The Jewish heritage of Toledo
A very large Jewish community lived in Toledo and throughout the Iberian Peninsula for centuries, until their expulsion in 1492. The neighborhood where the majority of the Jewish population was concentrated was to the west of the city, near the Bridge of San Martin. It is estimated that they were present at least at the beginning of the 4th century. At the end of the 14th century there were 10 synagogues and 7 yeshivas (prayer schools). Two of them are still standing today: the Tránsito Synagogue, now the Sefardí Museum, which was built in 1357 but which, according to excavations, was built over an even older temple; and the Santa María la Blanca Synagogue, built in the 13th century, which became a church in 1411, and was not restored to its original state until 1851. Around these places of worship, the original medieval neighborhood is very well preserved, and there are several well-marked routes that take you through the old Jewish quarter of Toledo. Visits usually begin around the Plaza del Salvador and the surrounding streets, where the community lived in the Middle Ages.
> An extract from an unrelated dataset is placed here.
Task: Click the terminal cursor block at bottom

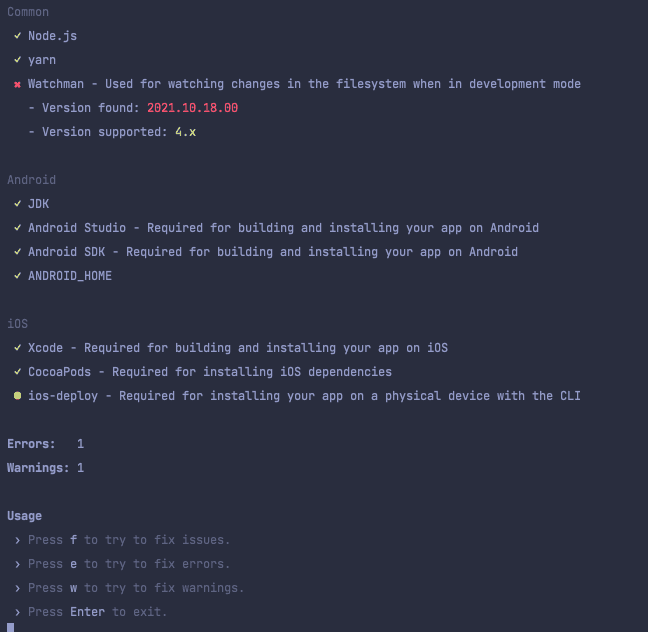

The Alcázar, which dominates Toledo, is located on a hill in the highest part of the city.
It was originally a Muslim fort, which was taken over in 1085. It has granite walls with a large central courtyard, and 4 towers on each side. But it was renovated and rebuilt many times. In the 16th century Charles V turned it into a sumptuous royal residence. Nowadays, the building houses the Army Museum and the Castilian Library. The diversity of the Alcázar is marked by its four facade walls, each of which has a different style and era.
The Monastery of San Juan de los Reyes
The Franciscan monastery of San Juan de los Reyes in Toledo was built in 1476 to commemorate the victory of the Catholic kings over the Portuguese in the battle of Toro. The building, of great beauty, is composed of only one nave, and has several chapels in its buttresses. The beautifully renovated two-story cloister is a true symbol of the Spanish Gothic period. On the main façade, the chains of the freed prisoners can still be seen. Heavily destroyed during the War of Independence, the building was beautifully renovated and has been restored to its former splendor.
The square of Zocodover
This is the most popular main square of the city, since the Middle Ages. It is located near the Alcazar, in the heart of Toledo. Zocodover means cattle market in Arabic. It was also the site of bullfights and cucañas (a traditional game of climbing up poles). Unfortunately, it was also a place of execution during the Inquisition. Nowadays, it is the place where all the city’s festivals are celebrated, and the central meeting point of Toledo’s youth. There are many bars, restaurants and terraces to enjoy.